Whisky distilling has a very long tradition in Wales and goes back to the 4th century A.D. The Welsh hero Reaullt Hir is said to have distilled some sort of aqua vitae. Monks on the 20.000 Saints‘ Island Bardsey (South of Angelsey, North Wales) distilled a mead-mix of barley, yeast and honey called braggot. It is reported that the monks learnt this technique of distilling from Greecian traders. There is no proof of this story that Wales is the first place of distilling on the British Isles.

However, true is that the Welsh loved feasts and drinking: „Findtan, son of Níal Níamglonnach decided to prepare a feast, with one hundred vats of every kind of drink.“ See What a party!

Great ,mystic‘ distilling history does not match reality. There was a commercial distillery in Dale in Pembrokeshire in 1705. Evan Evans operated this distillery but emigrated to the USA where he became one of the founding fathers of the Bourbon industry. Jack Daniel also claims some Welsh roots.

In 1889 Edward Charles Nicholls of London founded a Welsh Whiskey Distillery Co. Ltd. in Frongoch, Llanfor (North Wales) which was taken over by William Owen in 1900.  A Royal Welsh Whisky was produced until 1907.

In the seventies The Welsh Whisky Co. produced a Chwiskgi Cymreig Cyf. Their blended whisky Swn y’ Mor (Sound of the Sea) and Prince of Wales were filtered through seven Welsh herbs interpretating a recipe of Reaullt Hir. The single malt came reportedly from Tomatin Distillery in the Scottish Highlands. Production had to be ceased in 1996 as a result of a law suit by the Scottish Whisky Association (SWA) as the blenders stated on the label that the whisky was „produced in Wales“. Their efforts of distilling their own spirit failed by quality.

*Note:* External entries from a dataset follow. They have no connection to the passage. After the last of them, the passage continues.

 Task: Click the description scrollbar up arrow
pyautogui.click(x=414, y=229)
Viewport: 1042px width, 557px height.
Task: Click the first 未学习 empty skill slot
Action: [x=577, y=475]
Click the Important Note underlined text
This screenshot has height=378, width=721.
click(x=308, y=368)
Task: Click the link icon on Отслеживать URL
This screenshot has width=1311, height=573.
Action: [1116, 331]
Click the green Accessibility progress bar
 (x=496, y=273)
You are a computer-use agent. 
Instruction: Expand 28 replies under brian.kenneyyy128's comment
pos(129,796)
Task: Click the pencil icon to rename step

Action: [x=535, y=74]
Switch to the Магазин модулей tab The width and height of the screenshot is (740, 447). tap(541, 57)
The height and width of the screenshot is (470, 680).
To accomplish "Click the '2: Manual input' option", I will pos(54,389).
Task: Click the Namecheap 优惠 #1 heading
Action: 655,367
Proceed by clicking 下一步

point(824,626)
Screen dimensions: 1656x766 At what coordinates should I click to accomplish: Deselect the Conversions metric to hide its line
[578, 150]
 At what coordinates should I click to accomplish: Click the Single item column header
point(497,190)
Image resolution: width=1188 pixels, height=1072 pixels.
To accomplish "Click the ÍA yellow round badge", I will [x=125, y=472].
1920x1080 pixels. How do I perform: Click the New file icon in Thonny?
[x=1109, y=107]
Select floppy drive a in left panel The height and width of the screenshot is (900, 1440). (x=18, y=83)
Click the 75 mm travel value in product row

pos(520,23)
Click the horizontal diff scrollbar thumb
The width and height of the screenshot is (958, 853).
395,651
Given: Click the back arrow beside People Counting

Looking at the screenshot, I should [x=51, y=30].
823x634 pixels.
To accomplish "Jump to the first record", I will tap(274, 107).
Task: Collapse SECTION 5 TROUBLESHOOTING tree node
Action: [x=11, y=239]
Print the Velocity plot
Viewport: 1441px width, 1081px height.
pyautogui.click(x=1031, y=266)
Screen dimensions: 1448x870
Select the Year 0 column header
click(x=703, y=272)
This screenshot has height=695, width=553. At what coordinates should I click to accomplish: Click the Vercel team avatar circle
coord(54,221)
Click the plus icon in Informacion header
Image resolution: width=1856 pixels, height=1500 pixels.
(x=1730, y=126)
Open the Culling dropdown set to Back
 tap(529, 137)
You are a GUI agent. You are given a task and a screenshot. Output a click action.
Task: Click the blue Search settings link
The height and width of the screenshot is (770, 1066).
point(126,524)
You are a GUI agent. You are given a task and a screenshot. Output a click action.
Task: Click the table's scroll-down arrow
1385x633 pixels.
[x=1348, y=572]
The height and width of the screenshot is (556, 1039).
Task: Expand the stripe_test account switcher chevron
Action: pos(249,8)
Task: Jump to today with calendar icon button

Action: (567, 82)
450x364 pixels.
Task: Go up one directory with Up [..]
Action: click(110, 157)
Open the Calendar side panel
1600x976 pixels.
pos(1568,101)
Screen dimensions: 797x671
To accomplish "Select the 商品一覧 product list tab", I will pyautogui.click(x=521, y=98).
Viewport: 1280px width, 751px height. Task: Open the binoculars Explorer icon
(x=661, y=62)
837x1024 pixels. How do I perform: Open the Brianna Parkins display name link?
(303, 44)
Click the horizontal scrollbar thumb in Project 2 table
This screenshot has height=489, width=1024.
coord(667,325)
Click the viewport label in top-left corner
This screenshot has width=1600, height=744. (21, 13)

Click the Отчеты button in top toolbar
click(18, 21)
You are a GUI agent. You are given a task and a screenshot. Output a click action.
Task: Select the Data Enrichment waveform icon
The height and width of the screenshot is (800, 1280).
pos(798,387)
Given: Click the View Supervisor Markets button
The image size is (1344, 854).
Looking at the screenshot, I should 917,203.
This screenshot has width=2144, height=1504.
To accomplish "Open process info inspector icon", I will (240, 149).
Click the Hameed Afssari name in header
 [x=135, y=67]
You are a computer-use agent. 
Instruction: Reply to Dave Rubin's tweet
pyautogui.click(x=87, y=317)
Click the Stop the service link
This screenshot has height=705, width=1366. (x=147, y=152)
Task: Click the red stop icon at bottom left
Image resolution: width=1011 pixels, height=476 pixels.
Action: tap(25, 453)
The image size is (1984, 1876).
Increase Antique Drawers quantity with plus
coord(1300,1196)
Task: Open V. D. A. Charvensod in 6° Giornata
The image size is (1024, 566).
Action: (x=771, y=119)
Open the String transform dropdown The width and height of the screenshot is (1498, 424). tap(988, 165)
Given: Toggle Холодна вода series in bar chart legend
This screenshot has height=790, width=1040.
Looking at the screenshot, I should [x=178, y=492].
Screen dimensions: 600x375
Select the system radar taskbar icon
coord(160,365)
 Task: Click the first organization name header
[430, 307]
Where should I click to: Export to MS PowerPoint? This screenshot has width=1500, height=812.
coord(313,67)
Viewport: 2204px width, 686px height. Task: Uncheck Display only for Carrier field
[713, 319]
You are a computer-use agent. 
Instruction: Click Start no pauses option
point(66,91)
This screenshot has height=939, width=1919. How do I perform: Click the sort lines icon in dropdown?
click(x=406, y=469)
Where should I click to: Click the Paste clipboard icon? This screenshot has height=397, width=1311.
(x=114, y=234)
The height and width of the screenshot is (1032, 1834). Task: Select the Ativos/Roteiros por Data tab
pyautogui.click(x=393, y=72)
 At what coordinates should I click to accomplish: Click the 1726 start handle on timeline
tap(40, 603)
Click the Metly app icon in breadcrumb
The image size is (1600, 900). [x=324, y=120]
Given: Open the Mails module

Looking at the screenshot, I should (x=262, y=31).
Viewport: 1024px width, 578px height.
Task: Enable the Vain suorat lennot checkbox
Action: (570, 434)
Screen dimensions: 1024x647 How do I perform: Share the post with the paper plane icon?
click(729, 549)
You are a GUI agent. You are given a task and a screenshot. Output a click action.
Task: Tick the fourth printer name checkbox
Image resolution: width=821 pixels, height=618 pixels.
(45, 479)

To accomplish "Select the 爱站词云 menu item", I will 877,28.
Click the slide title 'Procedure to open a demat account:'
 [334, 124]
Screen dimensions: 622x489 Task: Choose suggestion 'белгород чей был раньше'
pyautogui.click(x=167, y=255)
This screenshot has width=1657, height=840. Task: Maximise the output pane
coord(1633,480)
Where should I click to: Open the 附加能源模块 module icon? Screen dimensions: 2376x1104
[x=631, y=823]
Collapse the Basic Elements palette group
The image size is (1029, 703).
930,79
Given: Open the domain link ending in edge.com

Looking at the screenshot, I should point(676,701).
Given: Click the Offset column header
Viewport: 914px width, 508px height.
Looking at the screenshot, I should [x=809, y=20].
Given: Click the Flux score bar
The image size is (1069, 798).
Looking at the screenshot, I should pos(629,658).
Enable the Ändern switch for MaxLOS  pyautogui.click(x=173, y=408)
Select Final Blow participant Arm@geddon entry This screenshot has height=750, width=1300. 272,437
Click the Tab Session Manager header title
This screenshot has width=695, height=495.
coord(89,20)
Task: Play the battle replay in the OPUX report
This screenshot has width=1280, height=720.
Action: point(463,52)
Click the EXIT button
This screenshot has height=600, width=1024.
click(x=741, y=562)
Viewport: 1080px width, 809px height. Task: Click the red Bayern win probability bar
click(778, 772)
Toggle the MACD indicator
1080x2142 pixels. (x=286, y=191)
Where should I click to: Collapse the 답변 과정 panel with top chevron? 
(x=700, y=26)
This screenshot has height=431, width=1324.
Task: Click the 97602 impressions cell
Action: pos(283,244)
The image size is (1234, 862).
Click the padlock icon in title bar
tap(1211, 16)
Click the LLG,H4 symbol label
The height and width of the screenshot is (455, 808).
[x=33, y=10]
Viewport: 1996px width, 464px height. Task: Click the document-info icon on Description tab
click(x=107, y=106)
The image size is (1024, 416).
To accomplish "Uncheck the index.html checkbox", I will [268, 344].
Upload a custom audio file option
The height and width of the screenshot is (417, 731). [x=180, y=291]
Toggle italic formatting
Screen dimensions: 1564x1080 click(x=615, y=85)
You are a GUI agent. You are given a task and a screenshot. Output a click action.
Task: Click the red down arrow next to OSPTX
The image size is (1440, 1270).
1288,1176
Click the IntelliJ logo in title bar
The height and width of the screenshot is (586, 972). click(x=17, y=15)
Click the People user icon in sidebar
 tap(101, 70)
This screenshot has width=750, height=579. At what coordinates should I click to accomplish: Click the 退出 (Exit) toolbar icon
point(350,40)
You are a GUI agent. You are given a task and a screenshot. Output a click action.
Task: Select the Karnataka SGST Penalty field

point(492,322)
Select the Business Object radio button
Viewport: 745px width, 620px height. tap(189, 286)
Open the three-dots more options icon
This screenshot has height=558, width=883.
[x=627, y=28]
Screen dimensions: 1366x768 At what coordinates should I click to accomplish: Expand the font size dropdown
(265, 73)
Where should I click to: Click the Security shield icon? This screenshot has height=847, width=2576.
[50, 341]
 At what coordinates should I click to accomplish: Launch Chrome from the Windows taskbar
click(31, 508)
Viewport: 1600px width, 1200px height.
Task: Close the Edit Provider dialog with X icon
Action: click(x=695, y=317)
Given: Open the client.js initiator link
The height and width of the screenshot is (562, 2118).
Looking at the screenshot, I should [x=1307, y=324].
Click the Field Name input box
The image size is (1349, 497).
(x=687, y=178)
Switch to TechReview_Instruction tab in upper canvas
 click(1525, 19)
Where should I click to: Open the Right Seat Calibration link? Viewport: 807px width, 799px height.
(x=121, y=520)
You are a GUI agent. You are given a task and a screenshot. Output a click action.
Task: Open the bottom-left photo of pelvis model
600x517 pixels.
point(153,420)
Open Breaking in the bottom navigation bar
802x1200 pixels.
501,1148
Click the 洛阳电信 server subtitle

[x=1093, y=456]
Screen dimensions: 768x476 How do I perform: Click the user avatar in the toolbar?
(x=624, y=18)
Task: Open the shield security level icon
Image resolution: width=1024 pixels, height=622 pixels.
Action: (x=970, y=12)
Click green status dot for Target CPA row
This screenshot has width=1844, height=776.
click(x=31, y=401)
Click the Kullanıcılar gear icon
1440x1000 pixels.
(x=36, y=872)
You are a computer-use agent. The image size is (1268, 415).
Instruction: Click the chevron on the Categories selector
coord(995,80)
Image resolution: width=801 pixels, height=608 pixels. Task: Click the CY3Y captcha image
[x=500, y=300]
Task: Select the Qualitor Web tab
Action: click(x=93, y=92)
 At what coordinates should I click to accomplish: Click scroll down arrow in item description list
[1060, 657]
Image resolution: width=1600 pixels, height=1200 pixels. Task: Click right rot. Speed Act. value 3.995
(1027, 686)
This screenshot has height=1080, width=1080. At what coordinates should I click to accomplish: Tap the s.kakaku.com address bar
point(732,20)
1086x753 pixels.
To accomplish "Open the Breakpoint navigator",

William Delmé Evans, the Welsh engineer and architect, designed the distilleries of Tullibardine, Jura, Glenallachie and to a certain extend also Macduff (all of them are situated in Scotland). He „...was in the forefront of Scotland’s whisky revival and his concern for energy efficiency and conservation was many years ahead of his colleagues. He undoubtedly helped to improve the quality and profitability of the entire industry by designing three of the most successful distilleries in the country.“ (Scotsman, August 22, 2003). The distillery-innovator was born in Wales in 1920 and died in 2003 in Herefordshire, England.

Welsh Distilling was reborn by the foundation of The Welsh Whisky Company in 1988. In the village Penderyn, north of Cardiff, at the southern edge of the Brecon Beacons National Park, a Welsh spirit run on September 14th, 2000. Dr David Faraday‘s still defined a new type of Welsh Malt Spirit produced at Penderyn Distillery.